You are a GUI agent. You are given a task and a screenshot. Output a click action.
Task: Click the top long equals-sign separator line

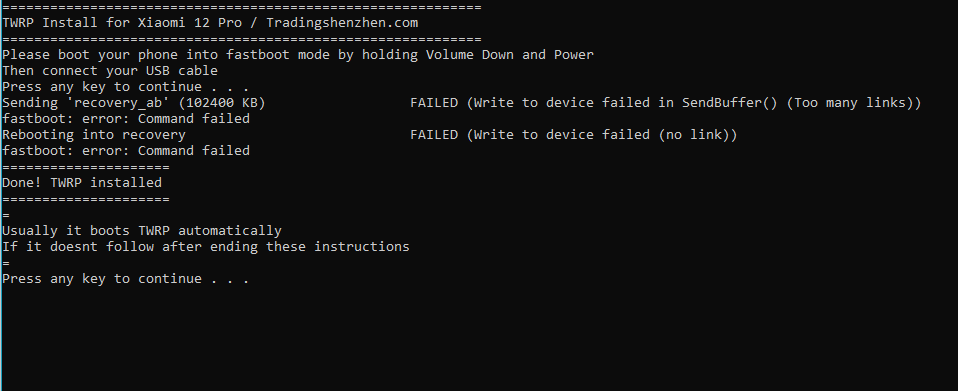point(242,7)
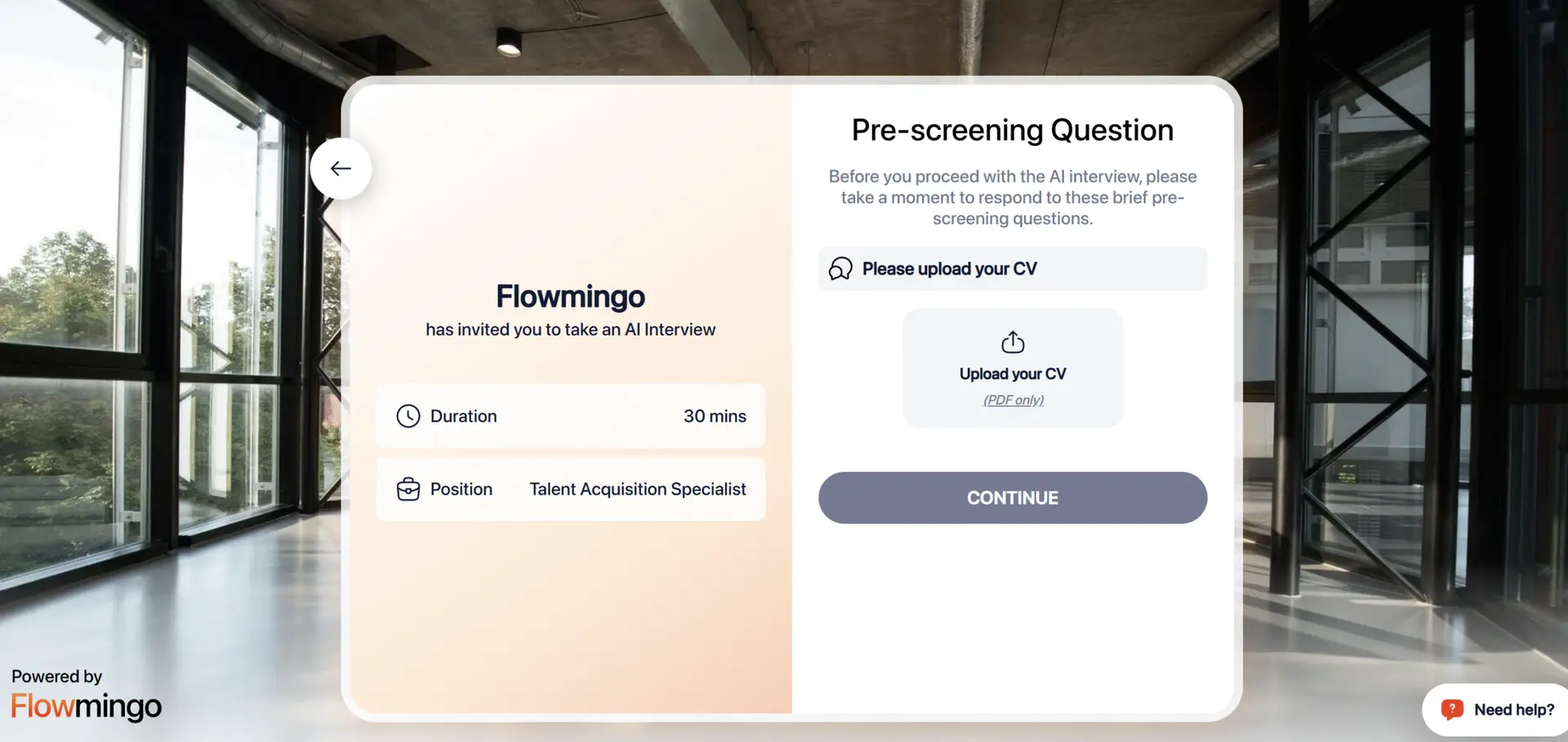Open the "Need help?" chat text
1568x742 pixels.
(1514, 709)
......
*What is being asked*
Reproduce the data above with "separator" swapped for "divider" and nothing else altered. Omit the pictures.

*Completed exercise*
You are a GUI agent. You are given a task and a screenshot. Output a click action.
Task: Click the top long equals-sign divider line

point(242,7)
Open the "Need help?" chat text
1568x742 pixels.
(1514, 709)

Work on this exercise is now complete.